Supplied records
——————

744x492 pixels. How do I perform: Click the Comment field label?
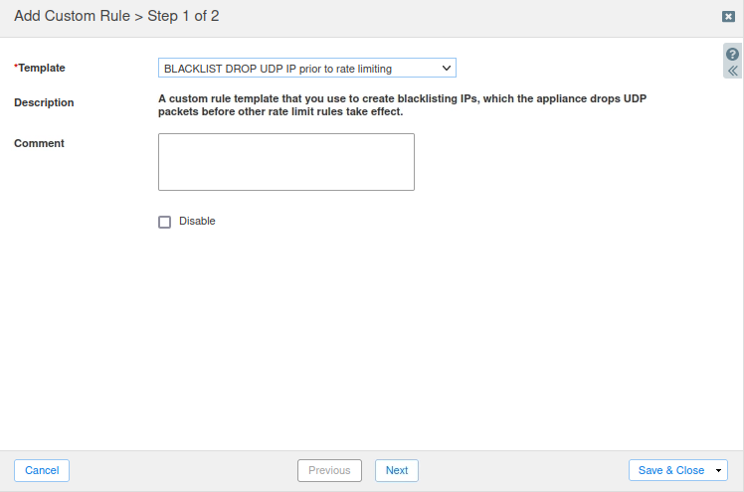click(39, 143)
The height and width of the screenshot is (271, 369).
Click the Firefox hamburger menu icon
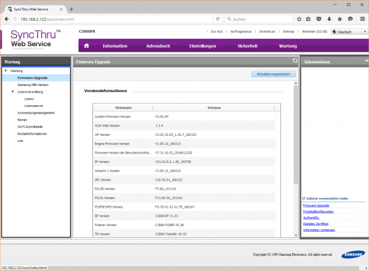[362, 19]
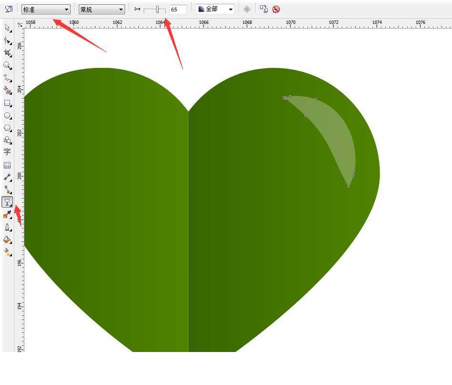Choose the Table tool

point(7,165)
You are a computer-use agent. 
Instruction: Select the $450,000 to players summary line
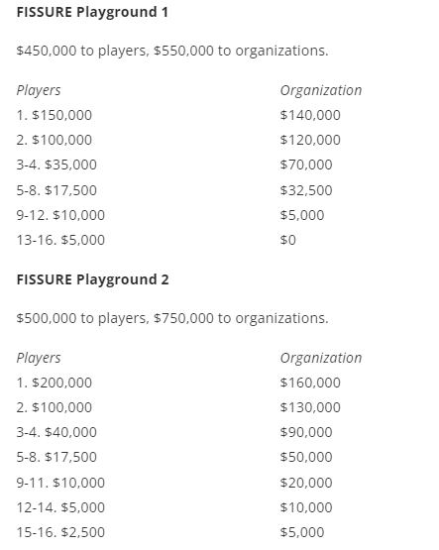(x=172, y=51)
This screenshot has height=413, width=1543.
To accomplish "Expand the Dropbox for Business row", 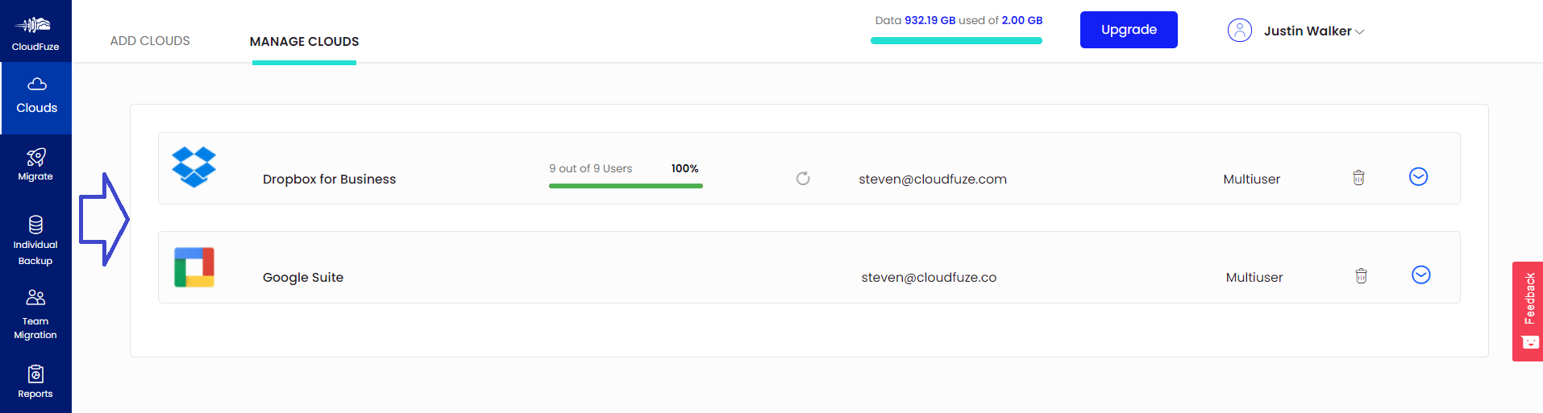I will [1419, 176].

——————

Assignment
Find the number of lines in the listing that carry the word "screenshot". Only that figure should appear in the reply.

Task output
2